Dans l’article Planche Critique : Éléments d’une poéthique documentaire est détaillé ce que nous entendons par la notion de poéthique documentaire, développée au sein de la planche critique éponyme.
L’ouvrage de Marie-Hélène Prouteau se place comme un objet d’étude au sein de ce vaste ensemble, dans ce sillage donc, et puisque selon ses propres termes l’auteur poursuit une « quête documentaire et poétique ».
Et si bien sûr cet ouvrage ne constitue pas un recueil de poésie, pour autant son mode d’élaboration singulier renseigne à bien des égards sur ce que l’on est en droit d’attendre d’une démarche poétique contemporaine. Afin d’étayer le propos, reprenons au sujet du travail de M.-H. Prouteau une grille générale des indices significatifs que l’on pense pouvoir appliquer à une poéthique documentaire, et notamment trois d’entre eux : un document, source de l’œuvre ; une parole à l’œuvre, posée comme enjeu, enfin une œuvre dans un canevas libre de formes.

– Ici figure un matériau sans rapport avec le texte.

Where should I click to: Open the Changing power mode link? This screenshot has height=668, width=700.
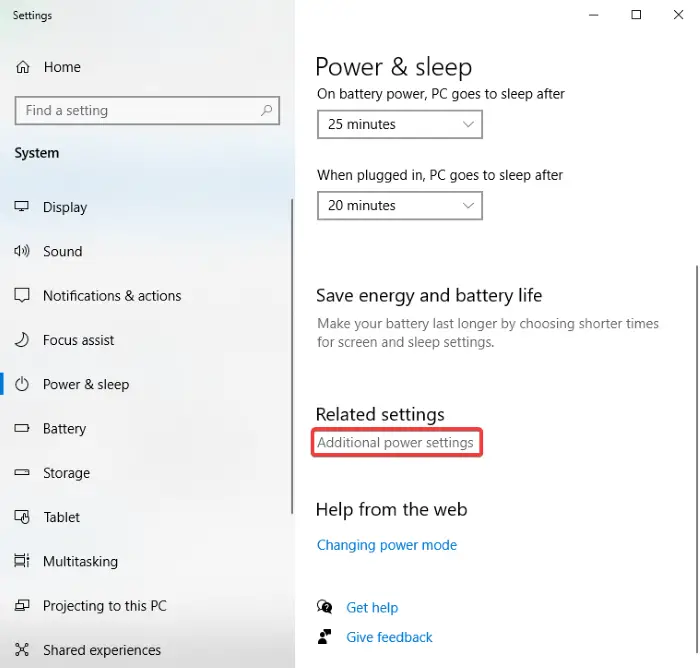(387, 545)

LE DOCUMENT, SOURCE DE L’ŒUVRE : LE LIVRET DE GUILLAUME
Le document autour duquel l’essentiel du récit se centre en l’occurrence est le « vieux livret résolument vide » de Guillaume, grand-père de l’auteur, retrouvé par un ouvrier lors de la restauration du presbytère de Maissin. Livret militaire de la Grande Guerre, il fut « perdu dans la terrible bataille du 22 août 1914, à Maissin, retrouvé en Belgique, cinquante ans après, dans un grenier, avec 430 autres ». L’Histoire — reflet de tout livre en charge de la consigner — l’Histoire évènementielle aussi possède ses marges blanches, ses chapitres manquants, ses versions lacunaires.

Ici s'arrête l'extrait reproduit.